A ce titre, je vais saisir l'AFSSA pour que l'on puisse relever l'âge du dépistage obligatoire en abattoir de 30 à 36 mois. Cette mesure nécessitera une démarche au niveau communautaire car la réglementation est actuellement calée sur 30 mois. Par ailleurs, l'évolution favorable du contexte épidémiologique et l'avis de l'AFSSA du 30 juin 2004 m'ont décidé à transmettre à cette dernière un projet d'arrêté visant à ré-autoriser les abattages de bovins accidentés de plus de 24 mois en vue de leur consommation. Un avis devrait être rendu très prochainement.

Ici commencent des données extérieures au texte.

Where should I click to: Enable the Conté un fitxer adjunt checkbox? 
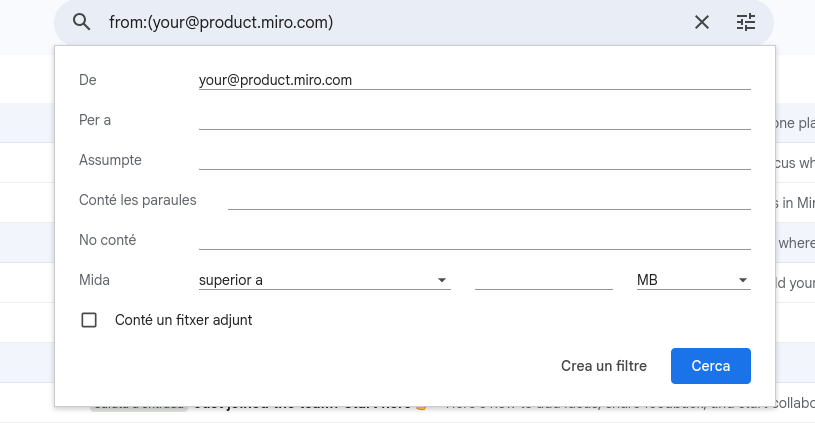tap(89, 320)
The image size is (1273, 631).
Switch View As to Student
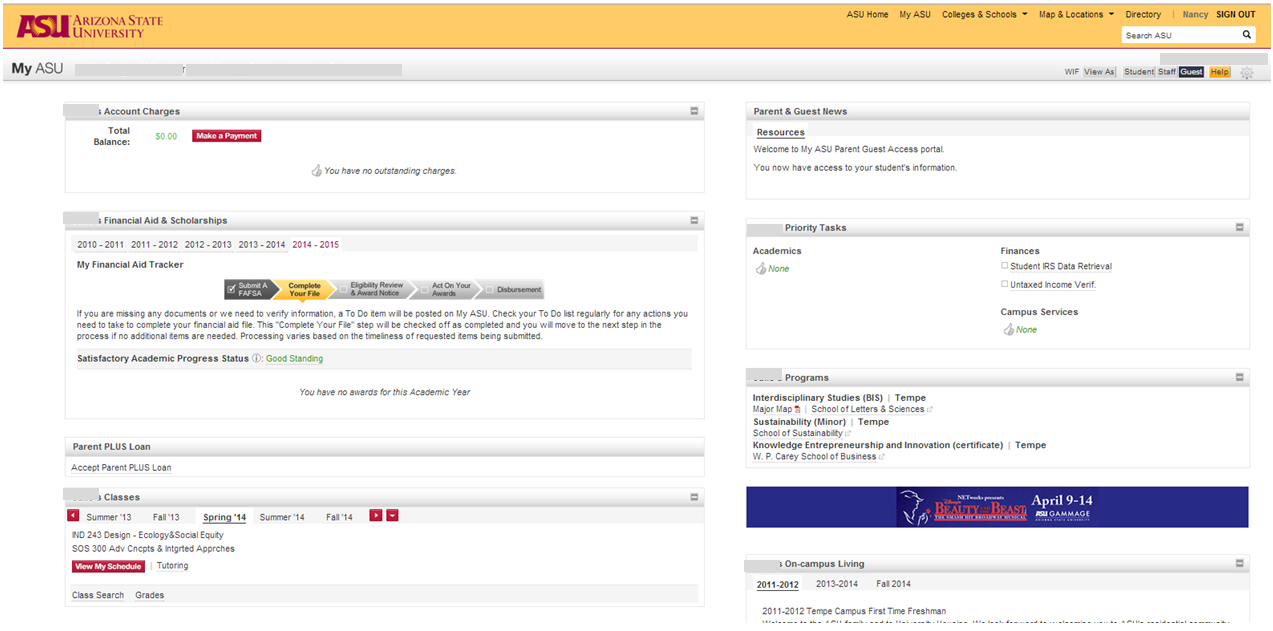click(1138, 72)
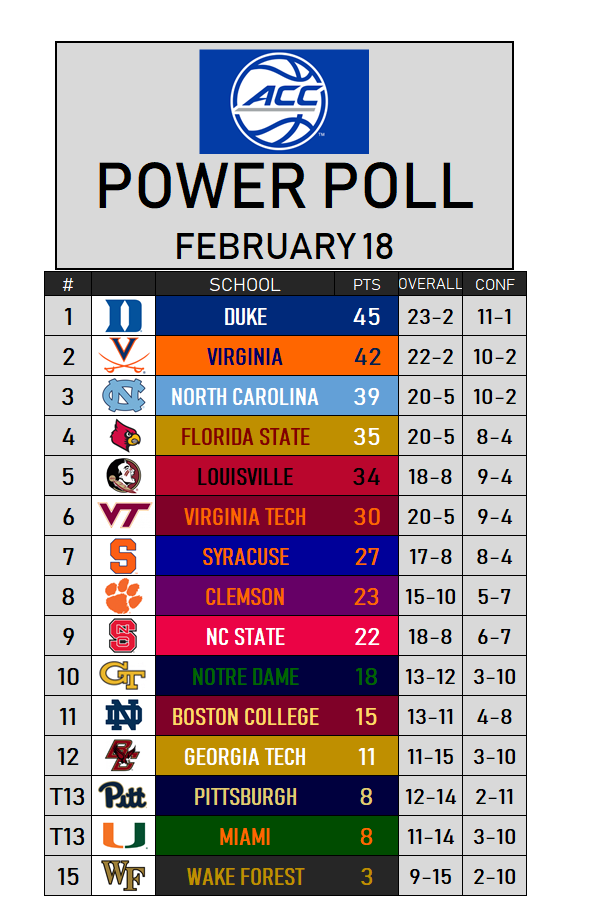
Task: Click the SYRACUSE school name cell
Action: (x=245, y=556)
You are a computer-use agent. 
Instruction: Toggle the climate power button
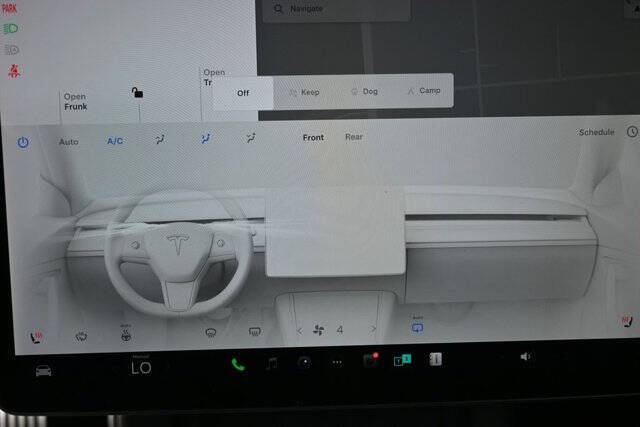click(x=23, y=142)
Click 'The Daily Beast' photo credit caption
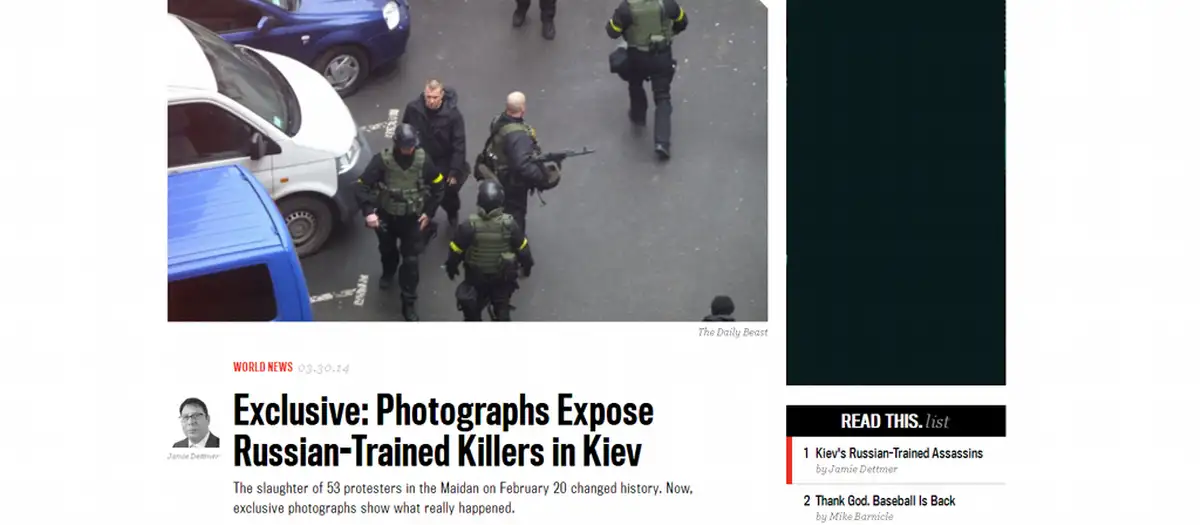 733,332
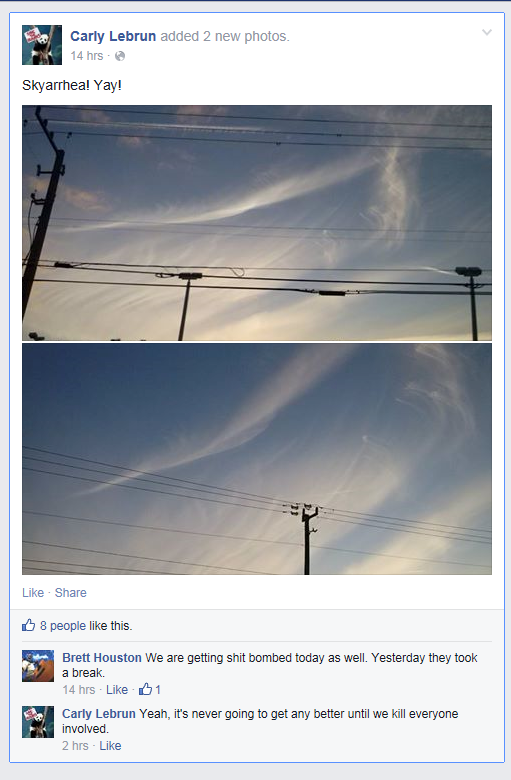Click Brett Houston's comment avatar
Screen dimensions: 511x780
click(x=38, y=666)
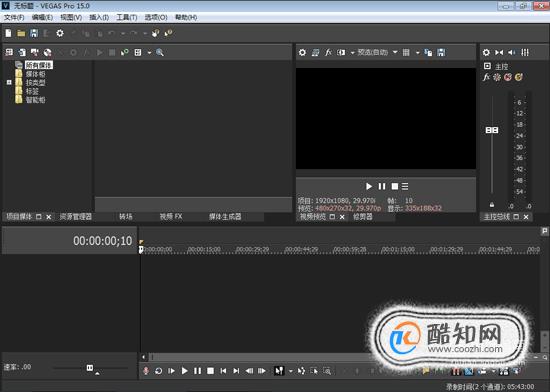Open master bus audio properties gear icon
550x392 pixels.
click(x=486, y=53)
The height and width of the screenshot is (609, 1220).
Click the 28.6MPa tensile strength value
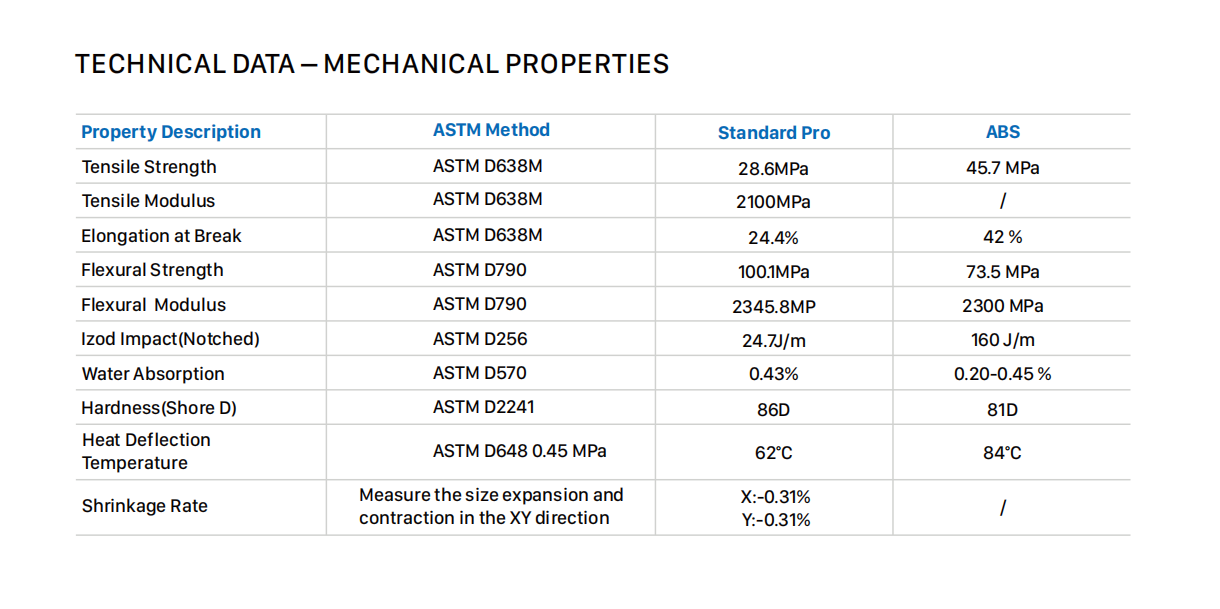coord(774,168)
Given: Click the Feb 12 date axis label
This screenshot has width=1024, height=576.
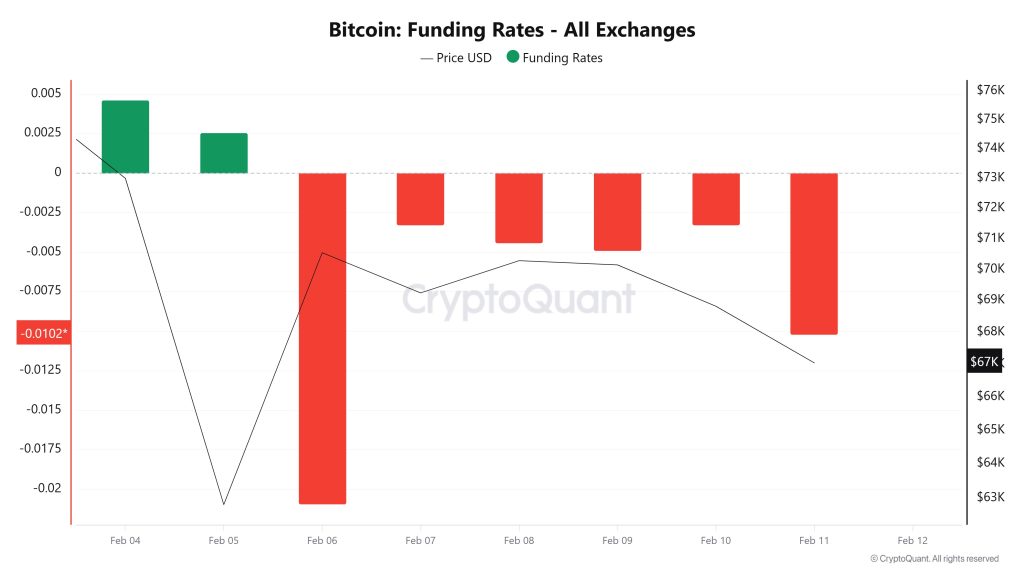Looking at the screenshot, I should pos(912,540).
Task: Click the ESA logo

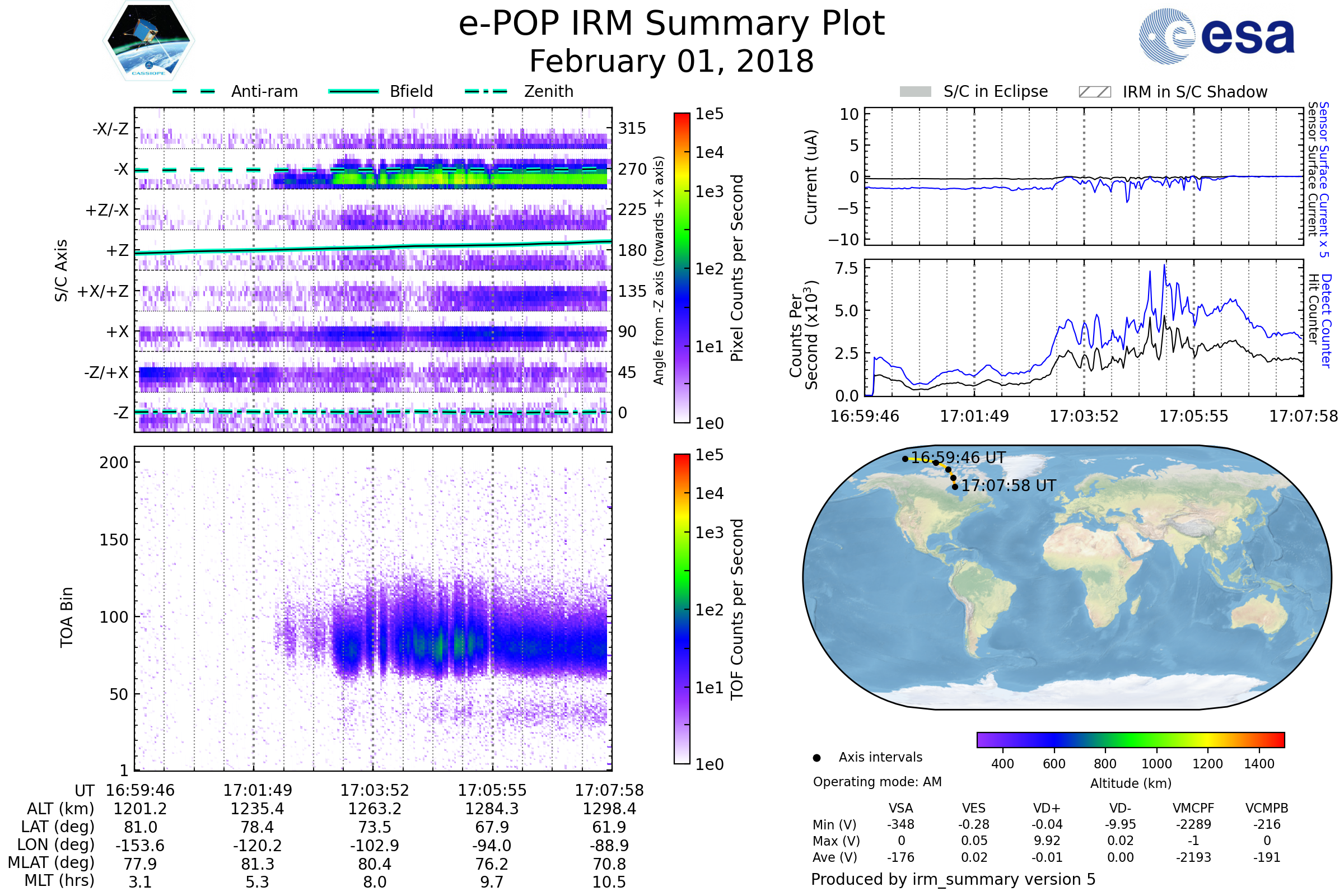Action: pyautogui.click(x=1216, y=36)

Mon objectif est d'adapter progressivement la surveillance à l'importance du risque, tout en préservant la sécurité sanitaire.
II - Se tourner vers l'avenir pour répondre à de nouveaux enjeux
La réforme de la politique agricole commune modifie en profondeur les règles économiques sur lesquelles s'appuyait l'élevage français et européen. Or, la situation actuelle du marché de la viande - une demande supérieure à l'offre - constitue une opportunité à saisir pour renforcer le poids de la production au sein des filières. Dans ce cadre, nous devons chercher :
·- à accroître la compétitivité des exploitations,
·- entamer une réflexion sur l'organisation des filières,
·- mettre en uvre des mécanismes de gestion de crise.
A Assurer la compétitivité des exploitations
La loi de 1966 sur l'élevage, qui a fondé pour 40 ans les piliers de cette filière, reposait sur deux grands volets : les bâtiments d'élevage et la génétique. Or, sur ces deux sujets, nous avons décidé d'avancer.
·* Le plan bâtiments d'élevage et le programme de maîtrise des pollutions d'origine agricole.
A Metz en 2004, vous avez, Monsieur le Président, demandé au Ministre de l'Agriculture un plan ambitieux d'aide aux investissements pour l'élevage. Nous avons entendu votre appel. Jean-Pierre RAFARIN, Hervé GAYMARD et moi-même avons alors décidé d'un grand plan pour les bâtiments d'élevage.
L'association des moyens de l'Etat, des collectivités locales et de l'Union européenne devrait permettre une mobilisation financière sans précédent. Ainsi, chaque euro engagé par l'Etat, ou tout autre financeur national tel qu'une région ou un département, sera abondé par un autre euro venant de l'Europe.
Avec le cofinancement communautaire, le plan dispose de 80 millions d'euros en 2005. Ce plan sera doté en vitesse de croisière, de 120 millions d'euros. Au total, c'est un plan d'une ampleur équivalente à celui mis en place par la loi sur l'élevage de 1966.
Je précise que le financement des dossiers déposés au titre des anciens plans bâtiments sera assuré sur une enveloppe spécifique. Des crédits ad hoc ont été réservés. Il en est de même pour les dossiers des éleveurs qui adhèrent à une association reconnue comme organisation de producteurs avant fin 2004, et auxquels j'ai décidé, par souci d'équité, d'accorder le complément de subvention prévu par les textes.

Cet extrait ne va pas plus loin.